Published on September 26th, 2010 | by Anthony D Poerio19
Mitchell Heisman’s 1,905 Page Harvard Suicide Note, And Why We Care About It
Mitchell Heisman, the man who recently shot himself in Harvard Yard, also released an unreadable rant suicide note totaling some 1,905 pages as “a test of whether America can be true to itself” based around one rhetorical gambit: if he proves his point he manages to create a spectacle that nobody cares about.
Heisman’s dying “hypothesis” that “this work will be repressed,” is developed in his statements that “The attempt to repress rather than address the evidence in this work, for example, can clarify that there are arguments of substance that are being denied a right to be heard.”
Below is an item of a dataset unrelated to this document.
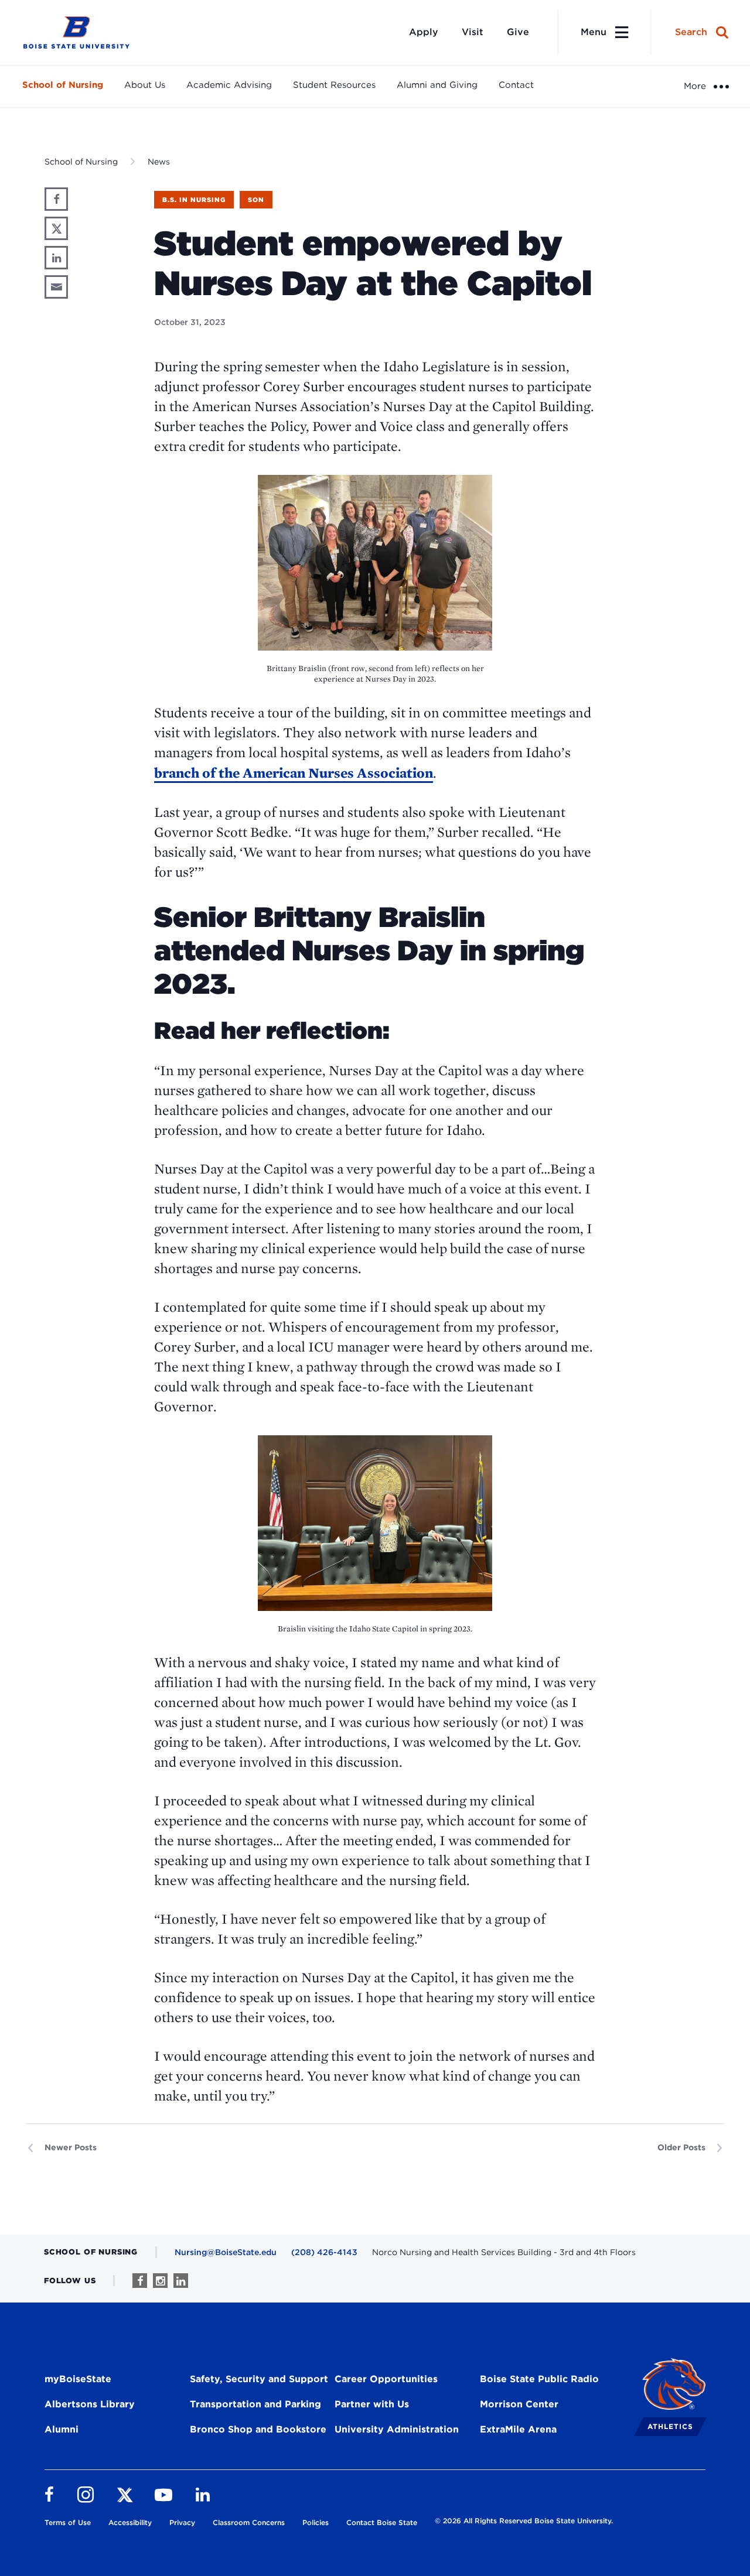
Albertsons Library (90, 2404)
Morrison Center (519, 2404)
Put more bluntly, he means: “if you don’t read this, in full, and respond to it, I prove my point and America fails to live up to its billing as the world’s premiere place for ‘free speech’ and ‘liberal democracy.’ Really?
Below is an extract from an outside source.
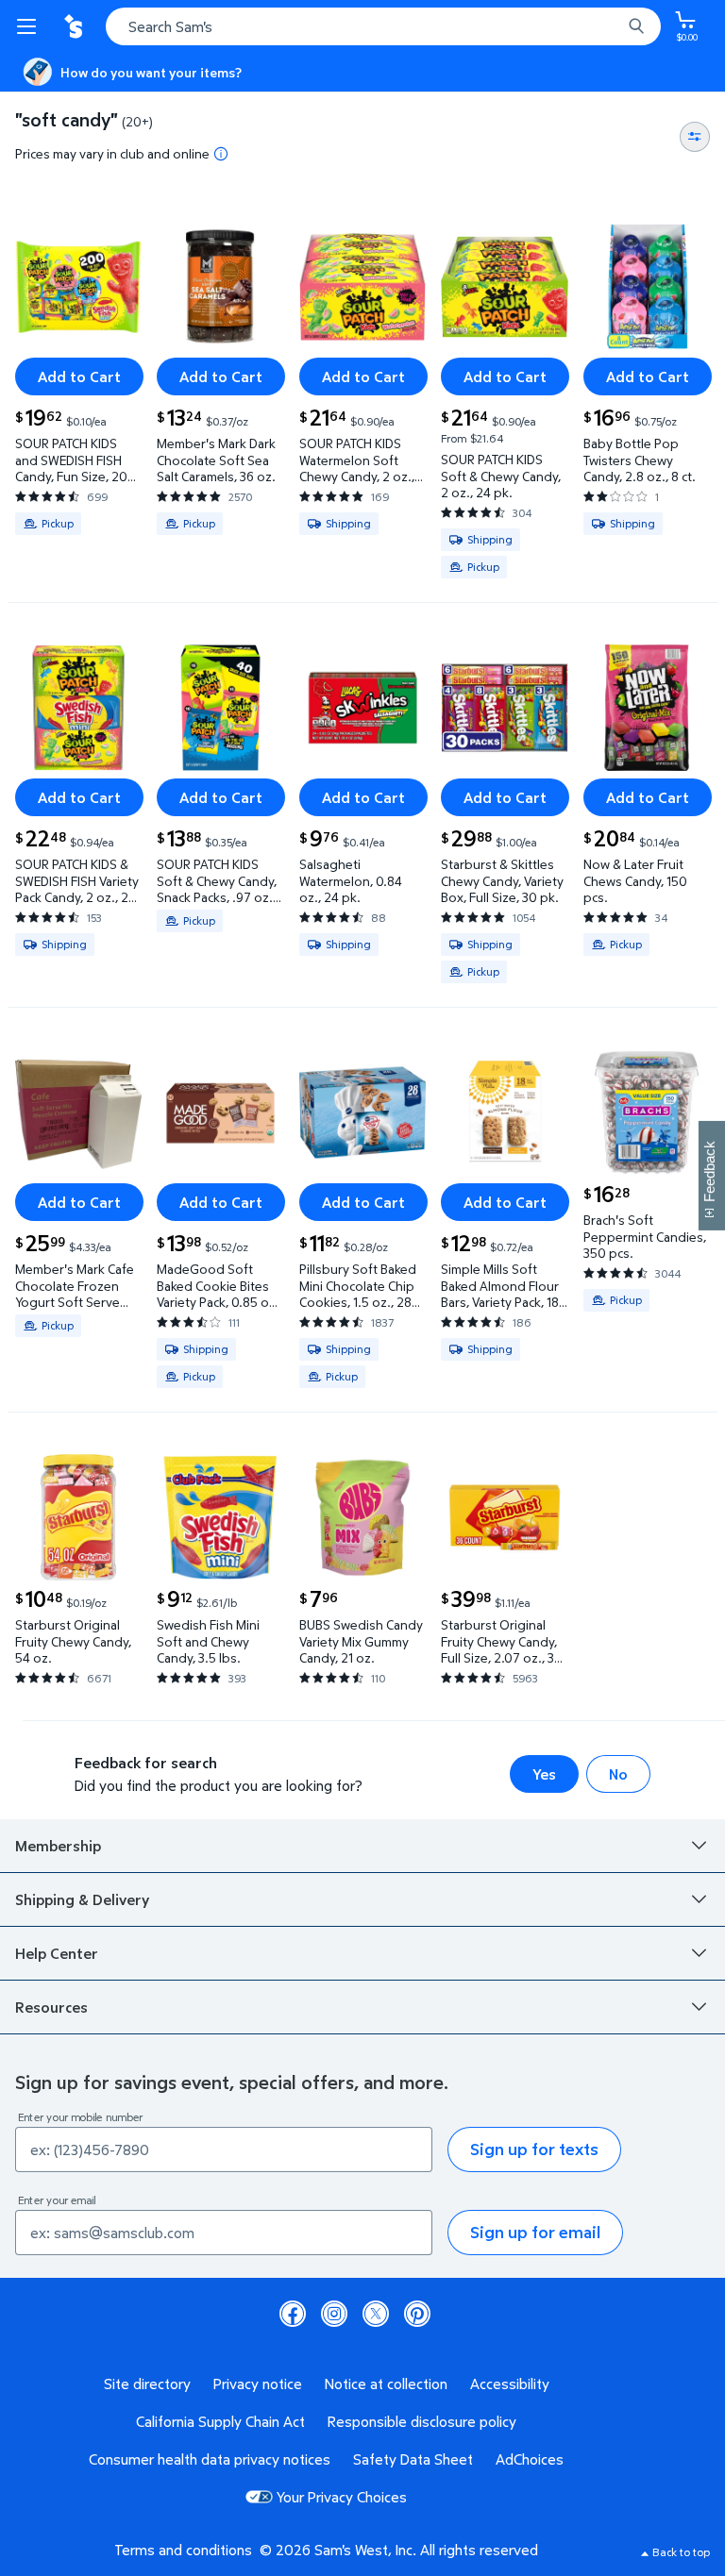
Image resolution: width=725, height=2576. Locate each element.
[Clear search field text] (612, 26)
Heisman’s megalomaniacal rhetorical positioning (he has already been compared to Camus and Nietzsche) shows the thoughts of a troubled man equally media savvy and out of touch with reality. Could not his ‘work’ (crass quotations marks I know) be ‘suppressed’ by simple virtue of that matter that no one any longer has the time or willpower to wade through 1,905 pages and 1,455 footnotes just to see if you can argue about “the seditious genius” of “Jesus’ penis” coherently.
But the sheer volume and density of unreadable prose accompanied by the suspiciously theatrical gesture of killing himself in Harvard Yard masks what could, and in this critics opinion should be construed as a final attempt to climb the academic/social ladder.
We can above all else be certain that we wouldn’t care about a suicide note, especially such a long and pretentious one, had the Harvard name not been attached to it. And, likewise, that Heisman, who has a B.A. in Psychology from the University of Albany, surely knew this also.